Reproduce the data lines from the one containing "Viewport: 1568px width, 742px height." through the one containing "the Amenities filter", with both of those lines included. Leave the pictures out.

Information shown:

· · · · ·

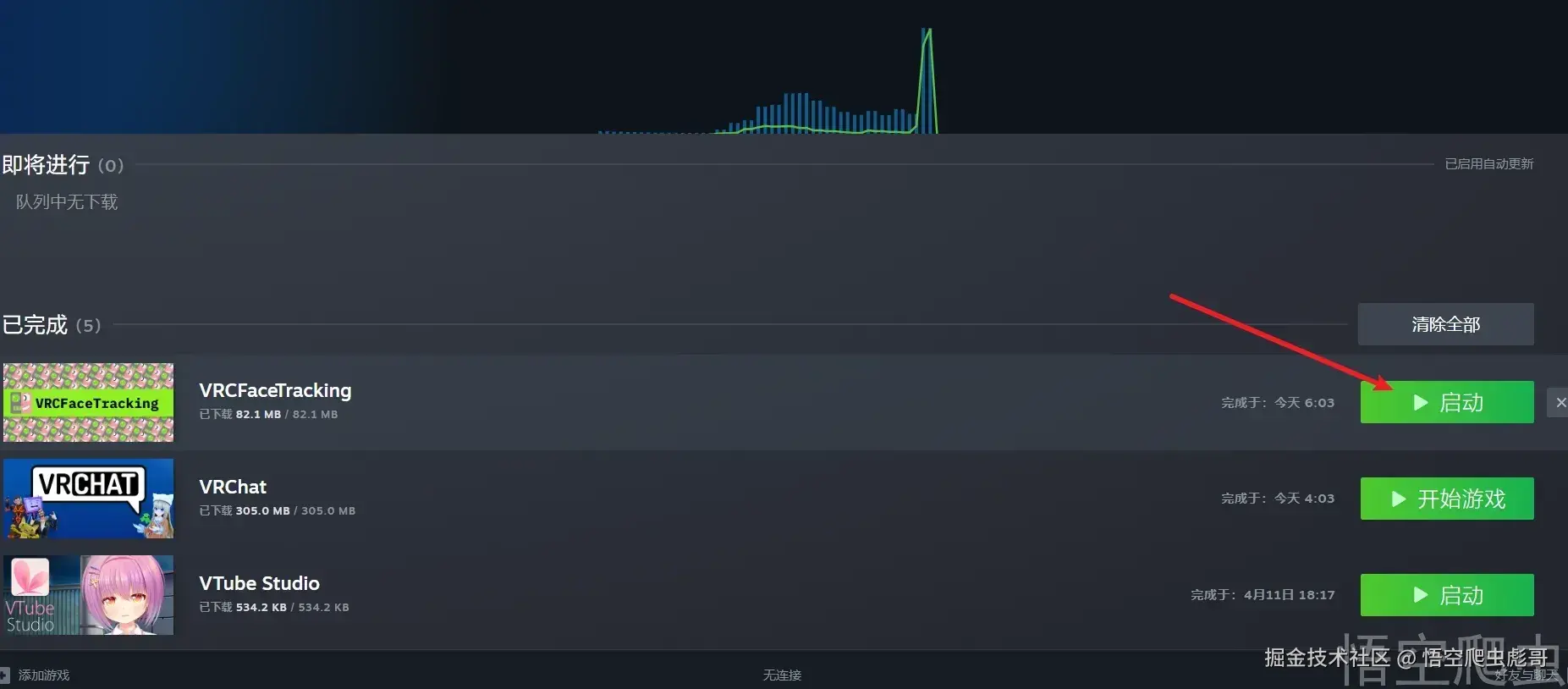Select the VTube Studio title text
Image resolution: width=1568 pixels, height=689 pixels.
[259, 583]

· · · · ·

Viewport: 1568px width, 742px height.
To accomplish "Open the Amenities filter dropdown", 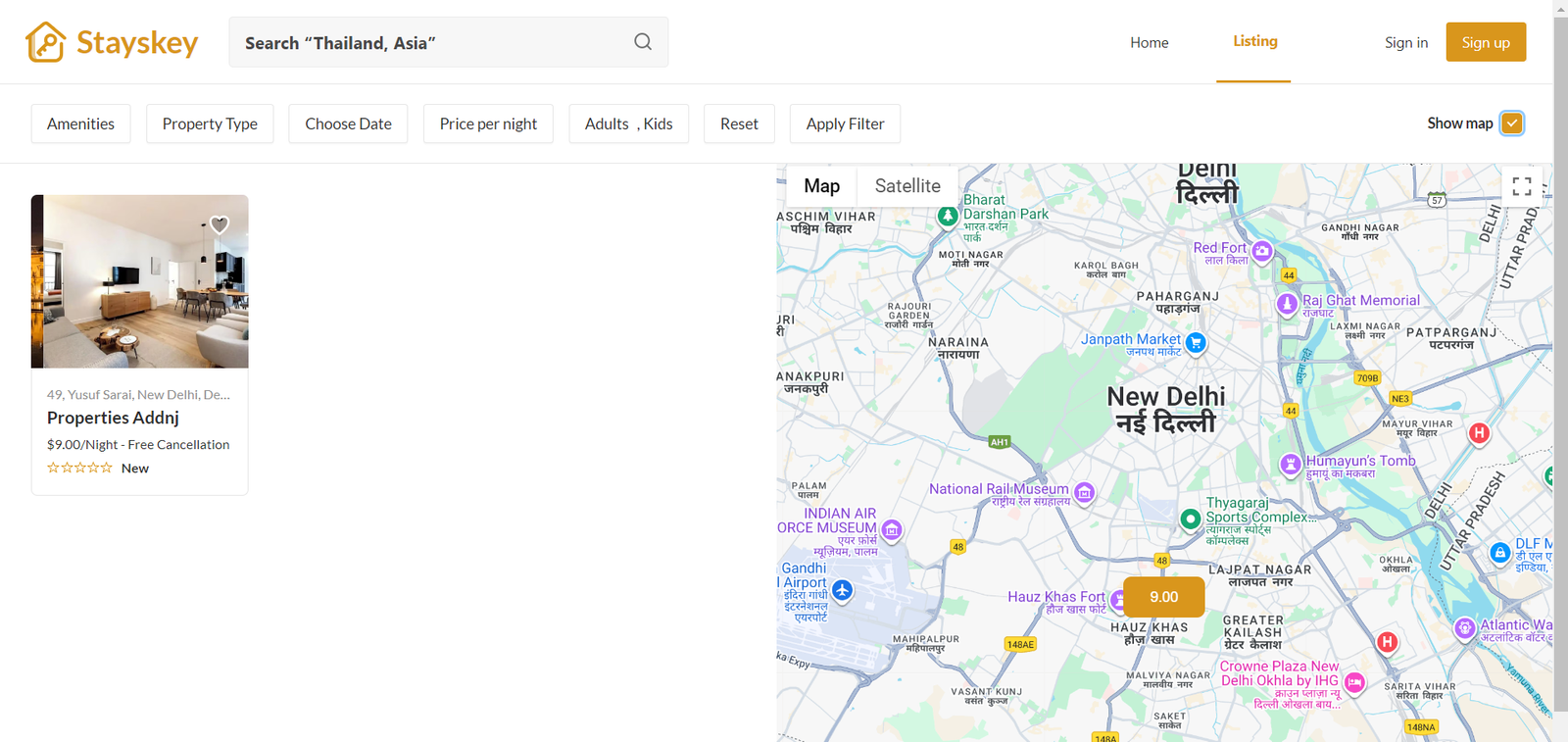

· · · · ·

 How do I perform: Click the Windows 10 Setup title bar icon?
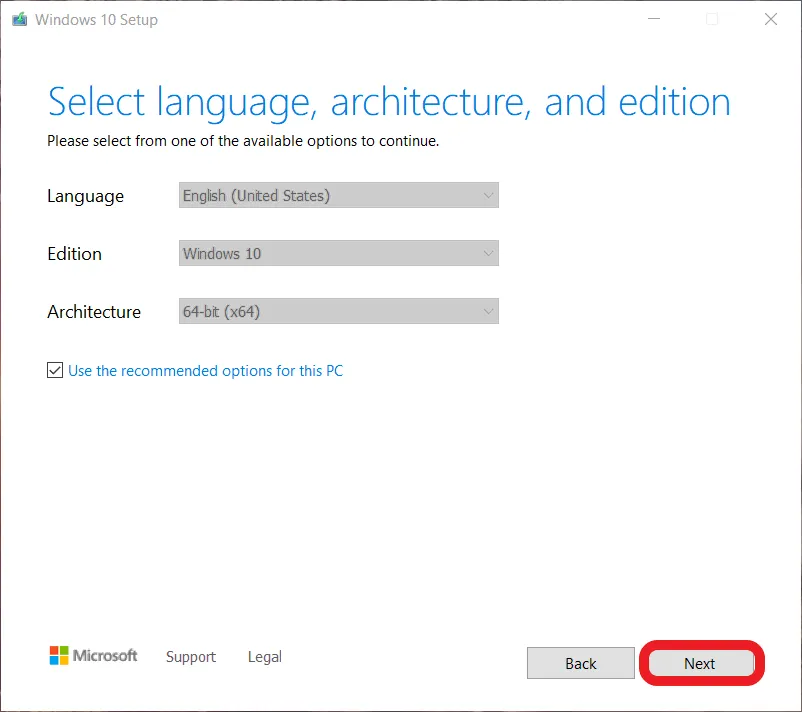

· · · · ·

Written response:
Viewport: 1568px width, 742px height.
To accomplish "Open the Amenities filter dropdown", 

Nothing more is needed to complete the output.